Отрывок =
****************

Не исключено, что и приглашение только на завтра было вызвано еще и тем,
что и себе он выговорил некоторое время, чтобы как-то приготовиться к этой
встрече самому. Не захотел быть застигнутым врасплох. Да и ожидаемой гостье
14
давал время до завтра кое-как попривыкнуть, перед приходом к нему в себя как-то
придти …
Что еще особым образом об особенностях его человеческих говорит.
И об особом, предварительном еще, его отношении к ней.
Да, абсолютным душевным слухом различал он близкие ему голоса. И только
из них те, на которые детски откликалась его душа, могли быть осчастливлены подобным бесподобным приглашением его:
— Я вас очень прошу…
Так что представление о том, что она написала ему о Пятой симфонии в сопоставлении с поэмой «Человек», как она и сейчас думает, невпопад, возможно,
ошибочно: быть может, как раз-то именно такое человечное восприятие его музыки в ту волчью пору пришлось ему в самый раз.
Навсегда восклицательно-вопросительно невероятным и восторженнорастерянным проник в нее этот телефонный разговор.
И свет первого дня у него на залитой солнцем Пушкарской с той самой поры
просветляет ее. И она его празднует, как второй день рождения своего.
Февральский пастернаковский день:
Февраль. Достать чернил и плакать…
За несколько месяцев до слез иных.
Нечернильных
Черных.
До новых слез новой войны.
И еще одни, послевоенные, слезы не избудутся в сердце ее никогда. В том самом сорок восьмом. Когда на съезде композиторов признал он правой расправу
очередную над ним.
— Из глаз потекли крупные слезы — единственные мои слезы, которые видел
ДД.
Да и еще те самые слезы, что никогда не иссякнут в сердце ее: тех ее слез ДД
уже видеть не мог.
Струны ее строк.
Строки ее струн.
Линии нотного стана ее. Тонкие Упругие. Неколебимые и вибрирующие.
Протяжные и протяженные. Слитные в единое цельное через всю книгу ее.
Через пять ее глав.
Как пятизвучный аккорд.
Как пятизвучно заданная музыкальная тема через всю партитуру книги.
По всему кругу жизни.

****************

Исходные данные =
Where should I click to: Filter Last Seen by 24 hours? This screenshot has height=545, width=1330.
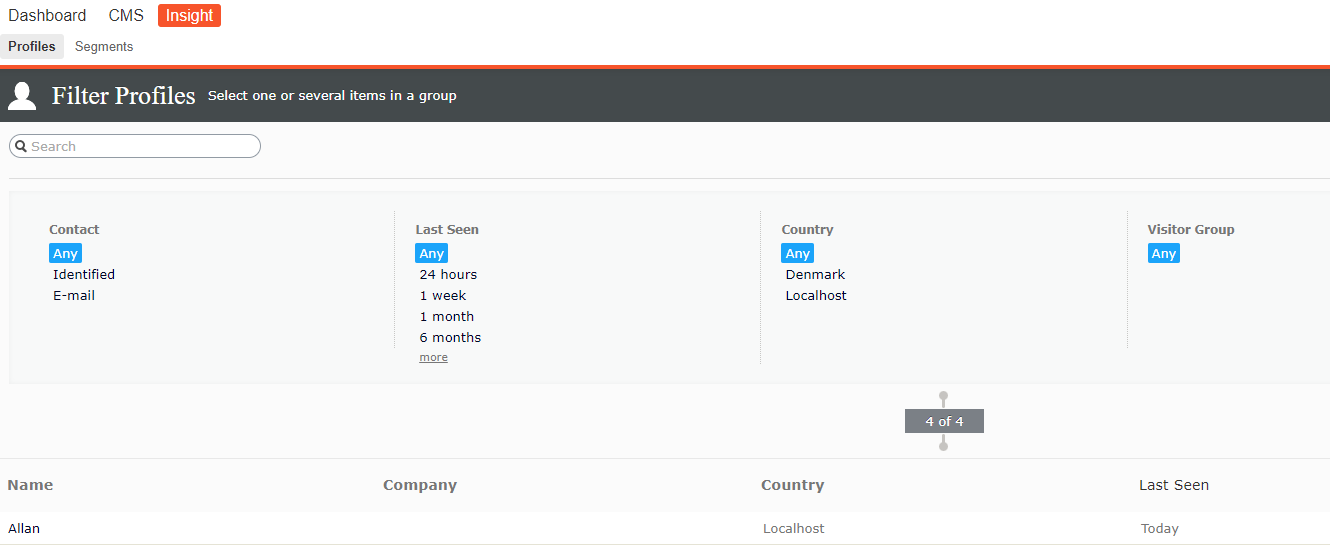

****************

Цель задания =
Как, по словам отрывка, она празднует первый день у него на Пушкарской?

Решение =
Как свой второй день рождения.